[[ TEXT, beginning ]]

In the coming weeks, contributors to ORAgen Fables will receive two stories based on these contributions, one generated by AI, and a second created by storyteller Gerry Durkin, and invited to take part in interviews to explore more critically the technologies underpinning ORAgen Fables.


AI for All: Designing Responsibly at the Edinburgh Science Festival

Written by Nicola Osborne

On Friday 11th April 2025, IDI was delighted to present the first Designing Responsible NLP (Natural Language Processing) Centre for Doctoral Training (CDT) exhibition at the 2025 Edinburgh Science Festival. This was the first of our annual events, showcasing emerging work by our PhD students but also helping the wider community better understand AI, and specifically how Natural Language Processing underpins many of the most well-known AI systems they are encountering out in their day-to-day life. For this first event we were further excited to welcome Science Festival attendees to join us in the large Canopy Café seating areas in EFI on the same day as the EFI building was undergoing its official opening by the University’s Chancellor, HRH The Princess Royal.

[[ TEXT, end ]]

> [EXPLORE THE MATERIAL]:
• A. In one to three sentences, explain what the text says the Designing Responsible NLP exhibition at the Science Festival was meant to do.
• B. According to the text, who officially opened the EFI building on the day of the exhibition?
The rows are not needed for these tasks.

[[ SUPPLIED INFORMATION, beginning ]]

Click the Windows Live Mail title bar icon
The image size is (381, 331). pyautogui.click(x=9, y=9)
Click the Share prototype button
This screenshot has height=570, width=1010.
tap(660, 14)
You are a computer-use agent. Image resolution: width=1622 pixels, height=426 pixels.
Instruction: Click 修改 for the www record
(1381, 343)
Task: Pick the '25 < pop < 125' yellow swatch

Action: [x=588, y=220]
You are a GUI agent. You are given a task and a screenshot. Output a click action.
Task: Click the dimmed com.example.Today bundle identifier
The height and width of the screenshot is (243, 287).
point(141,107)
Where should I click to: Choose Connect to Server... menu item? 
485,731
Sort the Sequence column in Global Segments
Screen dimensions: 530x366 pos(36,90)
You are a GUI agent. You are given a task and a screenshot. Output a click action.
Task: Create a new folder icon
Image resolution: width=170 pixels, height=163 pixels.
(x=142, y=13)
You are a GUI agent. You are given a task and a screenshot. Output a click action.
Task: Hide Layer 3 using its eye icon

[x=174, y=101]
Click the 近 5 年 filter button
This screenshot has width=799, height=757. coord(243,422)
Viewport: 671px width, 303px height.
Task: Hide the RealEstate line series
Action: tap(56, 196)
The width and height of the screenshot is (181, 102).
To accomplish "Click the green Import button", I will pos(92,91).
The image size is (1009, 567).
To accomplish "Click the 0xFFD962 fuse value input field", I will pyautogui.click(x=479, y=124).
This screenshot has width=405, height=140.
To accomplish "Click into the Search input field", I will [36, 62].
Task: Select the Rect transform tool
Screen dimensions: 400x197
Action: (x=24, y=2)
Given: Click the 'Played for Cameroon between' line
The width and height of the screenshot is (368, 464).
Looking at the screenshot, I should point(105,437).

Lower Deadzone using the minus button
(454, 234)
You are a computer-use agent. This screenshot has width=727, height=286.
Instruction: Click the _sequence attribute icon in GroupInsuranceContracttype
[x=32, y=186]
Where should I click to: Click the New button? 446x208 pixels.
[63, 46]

[[ SUPPLIED INFORMATION, end ]]

> [EXERCISE RESULTS]:
• A. The exhibition was meant to showcase emerging work by the PhD students. It was also meant to help the wider community better understand AI, specifically how Natural Language Processing underpins many of the most well-known AI systems people encounter in their day-to-day life.

• B. The University's Chancellor, HRH The Princess Royal.